If I was working in web/db/internet stuff there would be much more jobs of the same kind. Then I’d switch more too I think. The reason I’m sticking is also because I work in a niche (which I like).
I’m also from Germany. There is significant wealth inequality, but making €40-60k pre-tax a year is very attainable for most developers here. In Switzerland, it’s even higher (€60-70k+) and they have to pay fewer taxes (with a higher cost of living).
But the „average life“ in Germany for a developer is very good. About 4-5 weeks of vacation every year, no expectations of working more than 9-5 (at the average employer), and after 1 year working at a job you’re eligible for unemployment insurance which means you get 60% of your net salary for 1 year if you’re unemployed.
With regards to attaining riches:
You can live comfortably with €2000/month net as a single (and easily with €3-4k with two incomes and two small kids in a smaller city), so for most people, it’s possible to save 500+€/month (most don’t because of lifestyle inflation, but that’s a different matter). With side hustles (small freelance work) you can easily save €500-1000/month which means that after 5-7 years you are able to save €80,000. Continuously investing in stocks, pension plans and ETFs (what most Germans also don’t do) means that you can accumulate half a million euros by the age of 45-50.
And this is the average developer, no 10x rockstar. Having a net worth of €700k to one million euros when you’re 67 years old with a very good work-life-balance is nothing to be ashamed of. With more ambition, you can freelance for €75/h which translates to a six-figure income. With that, it’s possible to build a net worth of 2-3 million over 20-30 years.
For people who want to be a millionaire in 10-15 years, this is not very attractive. But when you consider the work-life-balance and the labor rights, it's easy to see how people would choose that. For high-achievers, I would also recommend working in the US or Switzerland. But for average developers, it's not that bad of a deal.
Nearly all employees would accept more pay if they were offered it, nearly all employers would pay less if they could - so like any market it is always an equilibrium between the two. And frankly in some job markets the salary is negotiated better than others.
There is a sort of learned helplessness to 'I don't deserve more for this job' etc. in the eternal words of Unforgiven - deserve's got nothing to do with it.
I completely agree.
I certainly would accept more pay. But I wouldn't switch jobs just to get it. There are several reasons, most importantly that interesting jobs in my niche are scarce. So my employer has a resource that is perhaps scarcer than myself!. Second (and this is the part where it becomes self-fulfilling), because there are no super high salaries, I'm close to a kind of ceiling. I'm not sure what that ceiling is and you could always be lucky and find some extremely well paying job, but let's say that for a job I'd be willing to do, the ceiling is within 50% more than I'm currently making.
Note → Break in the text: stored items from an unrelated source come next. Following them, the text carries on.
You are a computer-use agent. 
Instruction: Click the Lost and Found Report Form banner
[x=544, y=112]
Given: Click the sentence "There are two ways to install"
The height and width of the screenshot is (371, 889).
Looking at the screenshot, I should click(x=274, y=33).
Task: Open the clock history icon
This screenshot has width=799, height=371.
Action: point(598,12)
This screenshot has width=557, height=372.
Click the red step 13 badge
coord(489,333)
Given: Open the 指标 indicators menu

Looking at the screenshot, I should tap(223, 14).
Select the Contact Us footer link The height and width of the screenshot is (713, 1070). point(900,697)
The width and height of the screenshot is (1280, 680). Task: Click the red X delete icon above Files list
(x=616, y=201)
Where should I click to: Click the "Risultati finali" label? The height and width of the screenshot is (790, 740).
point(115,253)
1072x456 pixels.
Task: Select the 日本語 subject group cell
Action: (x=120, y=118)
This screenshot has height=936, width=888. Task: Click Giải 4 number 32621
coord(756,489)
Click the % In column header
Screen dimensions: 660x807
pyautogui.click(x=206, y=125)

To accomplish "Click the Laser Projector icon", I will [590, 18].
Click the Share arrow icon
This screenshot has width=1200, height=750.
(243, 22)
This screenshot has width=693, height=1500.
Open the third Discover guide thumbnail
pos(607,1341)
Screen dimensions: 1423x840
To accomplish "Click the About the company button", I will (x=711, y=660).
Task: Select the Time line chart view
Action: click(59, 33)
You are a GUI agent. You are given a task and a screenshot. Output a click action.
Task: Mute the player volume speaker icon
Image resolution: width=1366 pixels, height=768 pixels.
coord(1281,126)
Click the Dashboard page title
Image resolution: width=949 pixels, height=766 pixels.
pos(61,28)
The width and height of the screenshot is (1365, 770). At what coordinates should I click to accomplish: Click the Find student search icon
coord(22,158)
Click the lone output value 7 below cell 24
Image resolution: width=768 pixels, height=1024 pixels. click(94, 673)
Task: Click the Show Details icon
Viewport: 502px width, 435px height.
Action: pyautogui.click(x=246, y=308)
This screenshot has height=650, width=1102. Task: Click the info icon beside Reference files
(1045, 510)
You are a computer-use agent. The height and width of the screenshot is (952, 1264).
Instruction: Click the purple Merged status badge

If marginal taxes are 50% (at least), then that's a net 25% pay rise. It's basically $1500 more a month net, and it would require me to make probably several job switches. It's certainly not insignificant, but it's just not significant enough. Had there been jobs across the street paying 3x what I do, then certainly I'd start chasing more money. But I value my 6-8w holidays, I can already afford to travel etc. I'm comfortable.
And the maximum you feel you can get away with. It’s a market, after all.
I've seen people (including myself) trying to change the lifestyle, thus money is a vehicle to do so and to build something with. Not everybody has got rich parents or sugar daddies, some people start from nearly zero and try to climb the social ladder.
A higher salary can unlock multiple benefits, in terms of long-term economical security (e. g. in case of market crash and companies go bankrupt / berserk mode, laying people off) and maybe buy yourself a house/apartment.
Plus, saving for children's future is one of the best gift a parent can do.
Coming to an end: having a salary which is similar to what in SF are offered would be really good
I see this opinion a lot and I do take it personally.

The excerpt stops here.